一仕事終えた人々は火を囲み、楽しげに夜の酒宴を始めた。先ほどの祝女と僧侶だけは少し離れた場所の篝火の下、海を眺めて話し込んでいる。
「我が日本には本地垂迹といふ教へがあります。神もまた仏の仮の姿――いや神と仏は同じ物だと言った方が分かり良いかも知れませんな」
「我島にも唐土から来た僧侶はおりますが、彼らは王侯の為に加持祈祷をするだけです。仏法のお話などしてくれませぬ」
「日本の仏法も大昔は帝と国家を護る為の祈祷であつたと言ひます。まあそれはそれとして――実は拙僧には常々不思議に思っていた事があるのです」
「不思議な事と言いまするのは」
「日本と琉球。この二つの国は明らかに別の国といへど、やや深く見ゆれば言葉の端々も似ているし、御座す神も似ているやうに、拙僧などは感じるのです」
「似ていると、言いますと……」
「拙僧から見ますると、たとへば貴女らが小高い丘の上で海を見ながら遥拝している神。そなた達はこの海の向こうにその神が御座す国が在ると信じているさうですが――拙僧が仕えていた熊野の権現様にどこか似ているやうに思はれます」
「クマノ……? すみませぬ、私には分かりませぬ」
「古事記や日本書紀にある名ではその権現様のまたの名を伊邪那美とも申します。古の日本の母なる神です」
「イザナミ……」
「なにゆへ二つの国に伝わる神が似ているのか。琉球の神にも御仏が垂迹しているのか。或いは日本の神と琉球の神は同じ国から来た同胞なのか。拙僧には分かりませぬ。今は無明の時代ですので。もつともつと先の世なら、或いは違った何かが見えるのか……」
――祝女様! こちらへ来て下さいまし! お酒も用意してございます! 神歌をお聞かせ下さいまし! ヤマトのお坊様もどうぞ!

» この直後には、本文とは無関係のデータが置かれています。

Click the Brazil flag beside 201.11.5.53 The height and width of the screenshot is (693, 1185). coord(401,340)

酒宴の方から呼ぶ声が聞こえる。二人は連れ立って歩き出した。
「やれやれ、祝女殿は人々に慕われておりますな。拙僧の方はさっぱりです」
「そんな事はありませぬ。現に私はお上人様の話をもっと聞きとうございます。私からも貴方のお話――ヤマトの神のお話を皆に語りませうとも。お教へ下さひ、そのイザナミといふ神が御座す国の名前を」
「イザナミの御座す国の名を黄泉と申します。或ひは常世国。古き言い方では根の国とも。海の果てにある光に満ちた国だという事です」
「イザナミ……トコヨ……ネノクニ――ニルヤ」
祝女はふつと海の方を振り返る。そしてじっと水平線を眺めた。海の果てまで何も見えず、唯静かに小波がうつ音だけが聞こえていた。見渡してもどこまでもどこまでも平和で穏やかな海であった。

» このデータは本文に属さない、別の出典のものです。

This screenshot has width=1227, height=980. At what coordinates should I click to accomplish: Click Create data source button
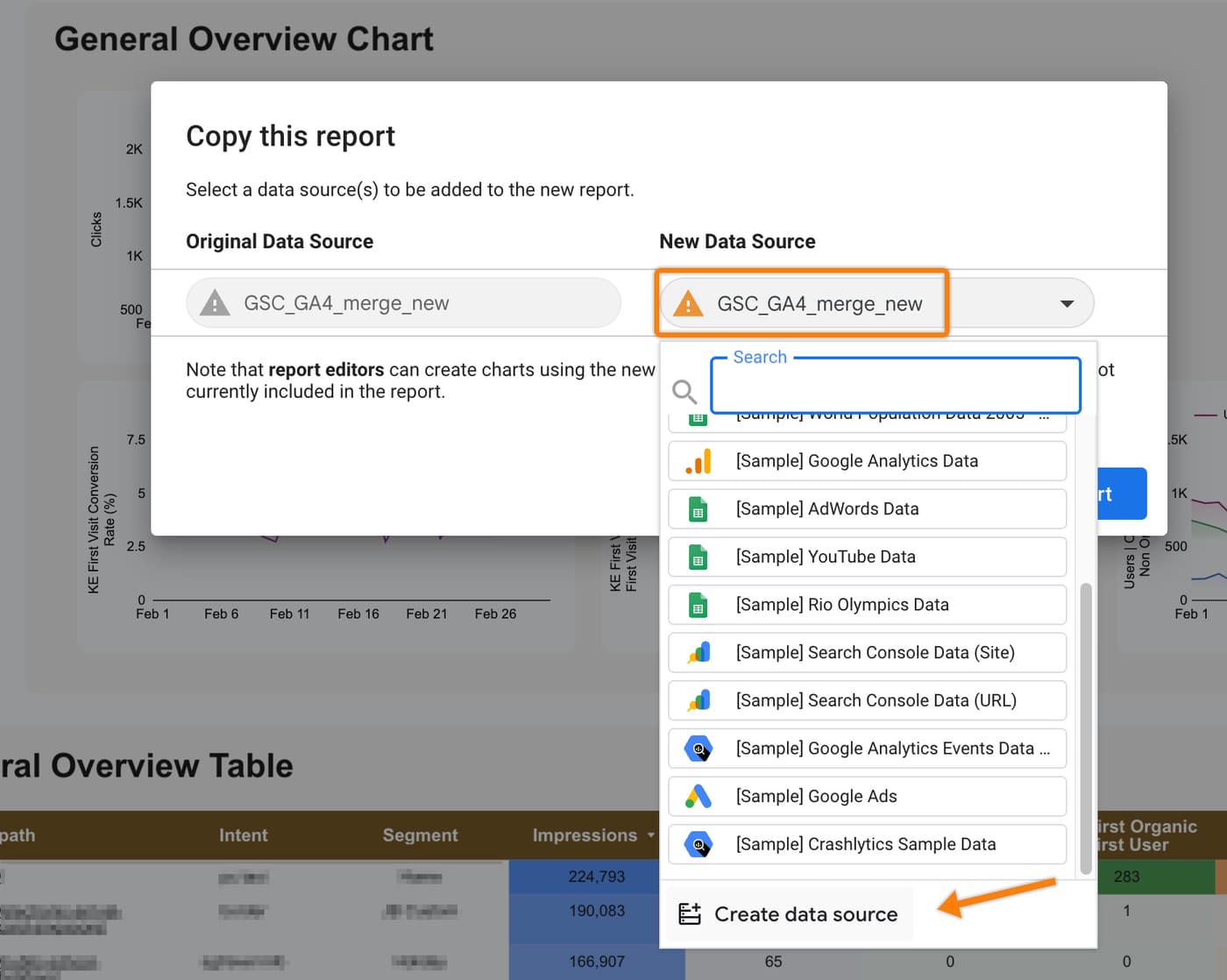790,914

……是に其の妹伊邪那美命を相見むと欲ひて、黄泉国に追ひ往きき。爾に殿の縢戸より出で向かへし時、伊邪那岐命語らひ詔りたまひけらく、「愛しき我那邇妹命(我が妻)、吾と汝と作れる国、未だ作り竟へず。故、還るべし」とのりたまひき。
爾に伊邪那美命答へ白しけらく、「悔しきかも、速く来ずて、吾は黄泉戸喫為つ。然れども愛しき我那勢命(我が夫)入り来坐せる事、恐し。故、還らむと欲ふを、且く黄泉神と相論はむ。我をな視たまひそ」とまをしき。……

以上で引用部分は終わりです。